Air Force Office of Scientific Research


AFRL/Boeing Mach 6 Quiet Wind Tunnel

2/28/2008 – ARLINGTON, Va. — AFRL
funded the research that ultimately produced the world’s only quiet
hypersonic wind tunnel. Purdue University researchers are now using
this unique resource to test the performance of vehicles traveling at
hypersonic speeds (i.e., approximately


4,000 mph). The research team, led by Purdue’s Dr. Steven Schneider, is
using the AFRL/Boeing Mach 6 Quiet Wind Tunnel to study the flow of air
over the nose of the X-51A, a new hypersonic vehicle prototype.

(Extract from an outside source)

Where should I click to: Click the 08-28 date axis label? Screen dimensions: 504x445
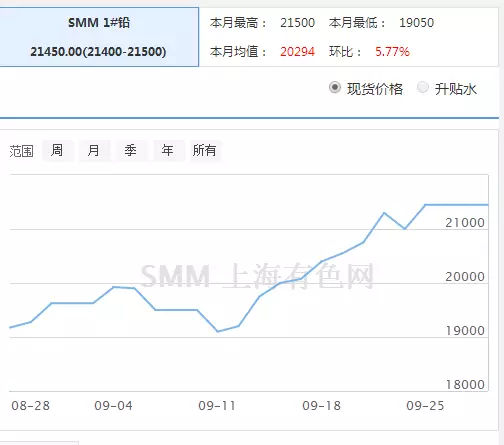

Specifically, the team is compiling information detailing when and how
airflow changes from laminar (i.e., smooth) to turbulent as it speeds
over X-51A surfaces. Dr. Schneider notes that smoothing the flow of air
over the aircraft’s upper surface is important because doing so reduces
friction and heat that could potentially destroy the vehicle. The
transition from laminar to turbulent airflow can precipitate a tenfold
increase in surface heat.




Achieving the quiet test environment requires that the curves of a
tunnel segment called the nozzle be modified, and its surfaces
subsequently polished, to a mirrorlike finish. These conditions delay
the onset of turbulent flow in the nozzle, so that airflow entering the
test section is as quiet and smooth as possible. In a conventional wind
tunnel, turbulent flow in the nozzle radiates noise into the test
section, potentially interfering with–or masking–critical
findings.




By leveraging the novel research capability made possible by the Mach 6
tunnel, Dr. Schneider’s team is able to investigate the impact of
airflow on vehicles such as the X-51A, characterizing the onset of the
transition from laminar to turbulent airflow with a clarity that would
be impossible using a conventional wind tunnel.




The team has been perfecting the wind tunnel for over a decade. The
National Aeronautics and Space Administration pioneered quiet
facilities many years ago, but Purdue University maintains the only
facility in the world capable of operating at hypersonic speeds.